There was perilous work yet to do, however. The brave men in the boat had no thought of abandoning their friends on the bank. Their own guns were broken, and they were under a severe fire from the savages on shore, but in spite of this they cleared the large canoe by throwing the dead Indians overboard, and, with the two boats, paddled back to the bank under a galling fire, and brought off the remainder of the party in safety. If they had not conquered, they had at least baffled the Indians, inflicting considerable loss upon them without suffering any loss in their turn. That night the expedition returned to Fort Madison.

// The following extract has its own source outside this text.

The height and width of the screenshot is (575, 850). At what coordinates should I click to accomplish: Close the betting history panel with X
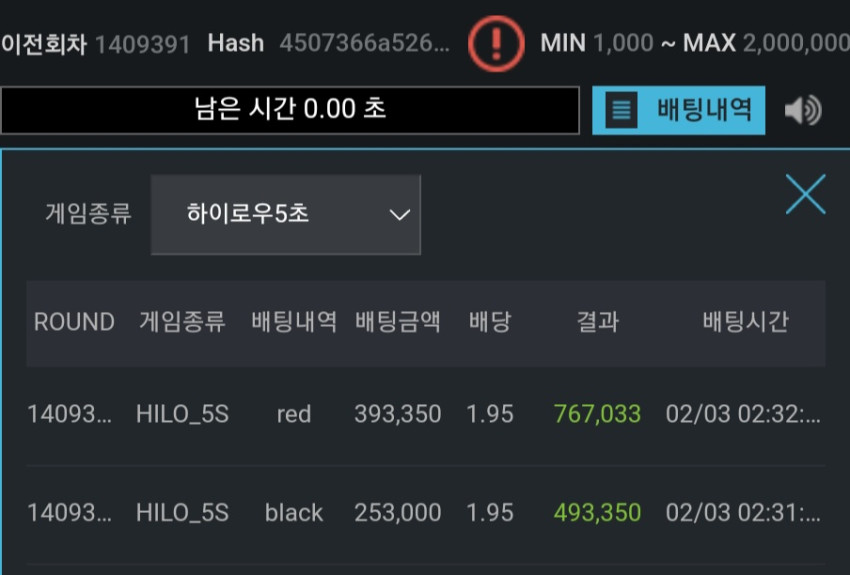pos(806,194)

Dale was so typical a frontiersman, so perfect a model of the daring and wily warrior of the border, that as long as he lived he was a man about whom the interest of curiosity hung. A writer who knew him well wrote of him thus:

"In person General Dale was tall, erect, raw-boned, and muscular. In many respects, physical and moral, he resembled his antagonists of the woods. He had the square forehead, the high cheek-bones, the compressed lips, and in fact the physiognomy of an Indian, relieved, however, by a firm, benevolent, Saxon eye. Like the red man, too, his foot fell lightly upon the ground and turned neither to the right nor left. He was habitually taciturn; his face grave; he spoke slowly and in low tones, and he seldom laughed. I observed of him what I have often noted as peculiar to border men of high attributes—he entertained the strongest attachment for the Indians, extolled their courage, their love of country, and many of their domestic qualities; and I have often seen the wretched remnant of the Choctaws camped around his plantation and subsisting on his crops. In peace they felt for him the strongest veneration; he had been the friend both of Tecumseh and Weatherford; and in war the name of 'Big Sam' fell on the ear of the Seminole like that of Marius on the hordes of the Cimbri."[4]